# My GT growth



## Riceburner (Mar 14, 2008)




----------



## 20GallonPirate (Nov 1, 2010)

amazing pictures !!

what size did it start at and what is it now?


----------



## dl88dl (Mar 8, 2010)

+ 1 those are amazing shots.
BTW, the color is getting nicer on your GT.


----------



## Riceburner (Mar 14, 2008)

thanks all. Started under 3" and is about 5-6" now. She's doing great.


----------



## TBemba (Jan 11, 2010)

Riceburner said:


> thanks all. Started under 3" and is about 5-6" now. She's doing great.


Lucky to have such a nice female.

I had some really nice males a few years ago and it was impossible to find any females. I sold them at a club auction at 5-6" and they guys that bought them were looking for females as well.

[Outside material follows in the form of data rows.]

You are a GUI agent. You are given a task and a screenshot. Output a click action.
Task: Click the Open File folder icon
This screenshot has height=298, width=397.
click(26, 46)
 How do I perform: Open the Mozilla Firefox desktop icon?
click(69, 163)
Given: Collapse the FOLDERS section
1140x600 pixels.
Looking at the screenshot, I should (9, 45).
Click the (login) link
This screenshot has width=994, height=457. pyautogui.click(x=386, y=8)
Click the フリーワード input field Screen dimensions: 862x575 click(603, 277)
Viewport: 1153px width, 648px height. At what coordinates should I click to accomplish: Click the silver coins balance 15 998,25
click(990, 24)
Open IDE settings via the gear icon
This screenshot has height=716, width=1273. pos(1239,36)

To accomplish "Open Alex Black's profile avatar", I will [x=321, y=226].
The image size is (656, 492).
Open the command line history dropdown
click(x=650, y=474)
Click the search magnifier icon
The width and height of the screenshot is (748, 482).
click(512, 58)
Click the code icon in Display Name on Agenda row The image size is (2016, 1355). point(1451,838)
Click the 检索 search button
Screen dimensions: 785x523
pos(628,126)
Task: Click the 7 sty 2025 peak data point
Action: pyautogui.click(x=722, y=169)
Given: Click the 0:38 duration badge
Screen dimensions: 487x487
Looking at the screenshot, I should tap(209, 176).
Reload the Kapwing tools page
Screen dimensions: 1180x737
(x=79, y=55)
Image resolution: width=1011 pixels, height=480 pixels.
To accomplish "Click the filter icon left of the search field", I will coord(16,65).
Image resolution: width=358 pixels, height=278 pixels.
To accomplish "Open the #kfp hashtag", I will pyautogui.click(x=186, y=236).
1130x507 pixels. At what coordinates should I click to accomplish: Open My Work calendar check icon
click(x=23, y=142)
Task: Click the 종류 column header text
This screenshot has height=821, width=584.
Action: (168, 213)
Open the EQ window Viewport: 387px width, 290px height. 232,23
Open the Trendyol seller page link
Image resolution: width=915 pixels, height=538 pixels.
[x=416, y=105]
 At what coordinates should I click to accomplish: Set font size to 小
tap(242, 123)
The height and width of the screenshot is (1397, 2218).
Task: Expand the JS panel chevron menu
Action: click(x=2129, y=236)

It's so true, how hard it is to find a nice female


----------



## Riceburner (Mar 14, 2008)

TBemba said:


> It's so true, how hard it is to find a nice female


Tell me about it. 

On the other hand/fin....she is available.


----------



## Bantario (Apr 10, 2011)

Some nice shots, macro?


----------



## Riceburner (Mar 14, 2008)

some with a 90mm macro and some with a 50mm f/1.4


----------



## tranceaddict (Apr 3, 2011)

look at that turquoise color. damn nice it is.


----------